🌏 #2 | If Web 2.0 was powered by CPUs, generative AI will be powered by GPUs
💻 Web 2.0 to generative AI
Since the term Web 2.0 was coined in 1999, billions of people have gone online to talk to one another, share content, and buy and sell things.
As much as Web 2.0 was a software story about interactive websites, it was also a hardware story about computing devices getting faster and cheaper.
And the defining hardware component was the CPU, often considered the heart of a computer.
Generative AI is emerging as the successor to Web 2.0. The software story is defined by LLMs (large-language models), the AI models which underpin apps such as ChatGPT.

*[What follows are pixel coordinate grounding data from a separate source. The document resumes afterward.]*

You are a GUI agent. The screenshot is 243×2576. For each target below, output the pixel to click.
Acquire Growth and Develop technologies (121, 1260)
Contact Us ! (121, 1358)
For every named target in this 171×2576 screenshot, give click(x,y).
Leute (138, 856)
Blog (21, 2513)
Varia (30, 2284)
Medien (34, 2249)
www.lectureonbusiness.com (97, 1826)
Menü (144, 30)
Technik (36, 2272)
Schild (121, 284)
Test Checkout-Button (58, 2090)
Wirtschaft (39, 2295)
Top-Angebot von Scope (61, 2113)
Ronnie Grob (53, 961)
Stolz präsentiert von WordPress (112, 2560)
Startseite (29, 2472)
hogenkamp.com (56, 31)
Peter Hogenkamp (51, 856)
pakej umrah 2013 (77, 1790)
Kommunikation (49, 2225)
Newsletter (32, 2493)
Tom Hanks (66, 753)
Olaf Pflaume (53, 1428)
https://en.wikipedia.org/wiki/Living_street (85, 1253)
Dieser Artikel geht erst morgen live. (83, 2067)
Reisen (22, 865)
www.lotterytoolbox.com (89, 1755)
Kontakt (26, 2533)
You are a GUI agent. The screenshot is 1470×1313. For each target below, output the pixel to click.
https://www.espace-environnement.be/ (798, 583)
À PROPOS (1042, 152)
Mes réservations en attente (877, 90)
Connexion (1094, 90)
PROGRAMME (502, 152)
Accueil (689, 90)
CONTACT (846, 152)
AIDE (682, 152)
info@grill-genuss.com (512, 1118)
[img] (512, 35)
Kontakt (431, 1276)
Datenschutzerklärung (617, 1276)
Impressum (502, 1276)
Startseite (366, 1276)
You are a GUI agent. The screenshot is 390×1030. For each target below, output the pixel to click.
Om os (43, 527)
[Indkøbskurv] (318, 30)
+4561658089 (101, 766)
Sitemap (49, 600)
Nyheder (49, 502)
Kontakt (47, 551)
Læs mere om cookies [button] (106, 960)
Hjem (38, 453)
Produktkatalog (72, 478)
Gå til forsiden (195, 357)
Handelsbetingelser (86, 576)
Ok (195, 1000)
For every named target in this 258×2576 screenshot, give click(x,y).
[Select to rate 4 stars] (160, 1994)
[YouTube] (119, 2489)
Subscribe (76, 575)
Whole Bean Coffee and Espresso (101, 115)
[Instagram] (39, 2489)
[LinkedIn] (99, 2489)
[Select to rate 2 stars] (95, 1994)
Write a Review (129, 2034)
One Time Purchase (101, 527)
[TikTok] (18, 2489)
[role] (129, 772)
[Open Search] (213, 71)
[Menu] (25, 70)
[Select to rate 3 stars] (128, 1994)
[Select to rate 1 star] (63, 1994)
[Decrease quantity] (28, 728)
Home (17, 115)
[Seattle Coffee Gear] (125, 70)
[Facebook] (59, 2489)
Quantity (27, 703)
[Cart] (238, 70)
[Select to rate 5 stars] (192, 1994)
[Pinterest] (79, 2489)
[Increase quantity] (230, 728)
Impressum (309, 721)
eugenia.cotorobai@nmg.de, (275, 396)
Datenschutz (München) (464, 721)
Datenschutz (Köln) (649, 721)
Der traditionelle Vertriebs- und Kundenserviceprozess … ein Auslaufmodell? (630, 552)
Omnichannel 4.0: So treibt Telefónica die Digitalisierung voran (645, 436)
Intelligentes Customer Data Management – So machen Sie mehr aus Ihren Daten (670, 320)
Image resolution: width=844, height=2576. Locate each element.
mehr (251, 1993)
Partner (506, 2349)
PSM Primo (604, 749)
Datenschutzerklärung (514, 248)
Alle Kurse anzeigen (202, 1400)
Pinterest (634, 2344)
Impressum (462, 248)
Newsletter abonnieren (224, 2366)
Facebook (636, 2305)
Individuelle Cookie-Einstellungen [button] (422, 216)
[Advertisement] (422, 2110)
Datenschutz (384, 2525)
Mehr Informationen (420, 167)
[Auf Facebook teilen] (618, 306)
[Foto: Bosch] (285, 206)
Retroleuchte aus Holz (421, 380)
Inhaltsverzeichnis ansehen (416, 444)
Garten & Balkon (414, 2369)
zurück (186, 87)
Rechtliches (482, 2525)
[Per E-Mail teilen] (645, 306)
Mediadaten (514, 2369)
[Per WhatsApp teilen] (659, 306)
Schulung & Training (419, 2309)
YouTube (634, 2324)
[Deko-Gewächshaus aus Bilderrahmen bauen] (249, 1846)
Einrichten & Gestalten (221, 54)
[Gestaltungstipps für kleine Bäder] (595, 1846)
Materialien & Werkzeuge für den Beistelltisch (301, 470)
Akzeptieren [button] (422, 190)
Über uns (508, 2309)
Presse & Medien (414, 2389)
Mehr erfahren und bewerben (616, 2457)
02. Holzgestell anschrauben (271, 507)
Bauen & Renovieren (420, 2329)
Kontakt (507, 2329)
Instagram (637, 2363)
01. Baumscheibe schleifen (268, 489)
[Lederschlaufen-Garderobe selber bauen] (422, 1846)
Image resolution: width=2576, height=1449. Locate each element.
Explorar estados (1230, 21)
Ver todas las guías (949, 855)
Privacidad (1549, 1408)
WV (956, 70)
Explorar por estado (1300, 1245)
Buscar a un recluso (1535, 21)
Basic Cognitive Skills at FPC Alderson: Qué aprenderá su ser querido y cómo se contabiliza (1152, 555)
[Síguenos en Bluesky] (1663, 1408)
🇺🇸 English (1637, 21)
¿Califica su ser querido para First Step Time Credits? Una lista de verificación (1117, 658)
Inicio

But the hardware heart of LLMs isn’t the CPU — it’s the GPU.
❓ CPUs versus GPUs
➡️ Similarities
CPUs and GPUs are both chips made up of transistors (silicon-based semiconductors). Modern chips are made up of billions of transistors, with more transistors meaning a faster device.
Crucially, the transistors on a chip are bundled together into cores, with each core able to concurrently handle tasks.
➡️ Differences
CPUs are made up of a smaller number of larger cores, typically countable using your fingers. In comparison, GPUs have hundreds or thousands of smaller cores.
The larger cores of CPUs make these chips a jack of all trades — and why CPUs are referred to as central processing units. They are suited for everyday tasks, from loading emails to rendering websites.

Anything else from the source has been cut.